Childybawn by Seán O'Faoláin

First published: 1957

Type of plot: Domestic realism

Time of work: Probably twentieth century

Locale: Ireland

Principal Characters:

  • Benjy Spillane, a forty-one-year-old bachelor who lives with his mother
  • Mrs. Spillane, his apparently widowed mother
  • Angela, his girlfriend, a fellow bank employee

The Story

Mrs. Spillane has received an anonymous letter telling her that her middle-aged bachelor son has been romantically involved for years with a young woman at the bank where he works. Horrified, she broods for a few weeks before questioning Benjy indirectly, by suggesting that a gossipy friend has implied that he is planning to marry someone. When he scoffs at her suggestion, she is placated and relieved. After Benjy's spring vacation in France, however, his mother receives another anonymous letter, informing her that the young lady at the bank, Angela, went to France with him. Unwilling to confront Benjy directly, she begins steaming open his letters until she finally finds one from Angela that confirms her worst fears.

Mrs. Spillane turns to a priest for guidance but is miffed when he only suggests that she pray for Benjy's early marriage. Certain that that idea would appeal no more to Benjy than it does to her, she takes another tack, attempting to involve Benjy in her devotion to Saint Monica, mother of the profligate-turned-saint, Augustine. Benjy, however, is more interested in the sinful chapters of Augustine's Confessiones (397-400; Confessions, 1620) than its redemptive sections. After an argument with his mother, he takes his dog for a walk, which quickly ends at the neighborhood pub. With Benjy out of the house, the sanctimonious Mrs. Spillane enjoys the interests that she hides so as not to trouble him: brandy and betting on the ponies.

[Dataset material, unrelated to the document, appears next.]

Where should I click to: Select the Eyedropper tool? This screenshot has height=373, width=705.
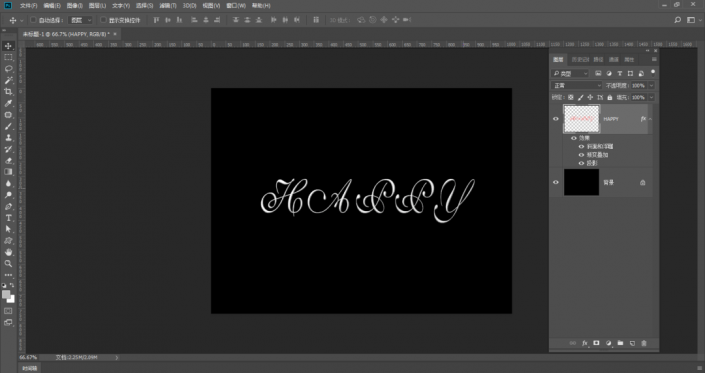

Still unwilling to confront Benjy about Angela, Mrs. Spillane resorts to deep sighs, sad smiles, and thoughtfully heating his pants in the mornings and removing his galoshes when he gets home. After three months of enduring his mother's unexplained martyred air, Benjy is more than ready for his summer holiday. Convinced that Angela will accompany Benjy, Mrs. Spillane decides to report her son's indiscretions to the bank manager. The manager gives her no comfort, however. After telling her that his employees' personal lives are not his to control, he informs her that Benjy's future advancement at the bank is more likely to be impeded if he remains unmarried. Furious, Mrs. Spillane snarls that she would rather "see him in his pools of blood at my feet than see him married to that Jezebel!" The day after Benjy returns from his holiday, he collapses at his mother's feet in a puddle of blood from a burst ulcer and is rushed to the hospital.

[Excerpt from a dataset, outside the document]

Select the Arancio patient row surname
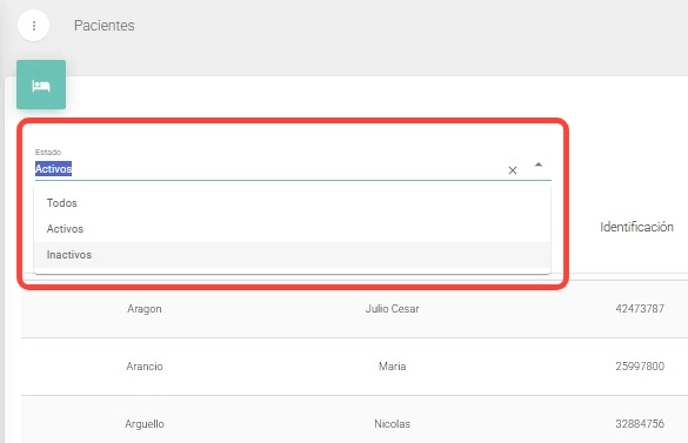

Benjy barely survives physically; emotionally, he is a changed man. Now his evenings are spent quietly at home with his mother or doing charitable works for the church. Liquor and betting are exorcised from his life. His mother, however, continues to indulge in her bad habits, but now they are driven further underground. One night Benjy discovers evidence of his mother's other side: empty brandy bottles, old betting slips, grocery bills, and the anonymous letters. Convinced that his own dour behavior has driven her into secretly drinking and gambling, he begins encouraging her to have tiny drinks at night, and he insists on placing small bets for her. Later he is shocked to discover that her grocery and butcher bills are far in arrears and concludes that his vacations with Angela have prevented his mother from keeping up with the bills—until, that is, he learns that she also owes the betting office more than ‗125. After he returns to his office that afternoon to find Angela flirting with a teller, he can barely get through the rest of the day.

After dinner, he announces to his mother that he is considering marrying a woman from the bank. To his astonishment, she says that she wishes he had married a long time ago because his new piety is making her miserable. After pondering his situation, Benjy breaks the tension with a laughing riposte at his mother, and they begin planning his wedding over stiff shots of brandy. All that remains is for Benjy to convince Angela to take him back—which she agrees to after several hours of unspecified activities in her landlady's parlor.

Benjy and Angela finally marry five years later—after Mrs. Spillane's death.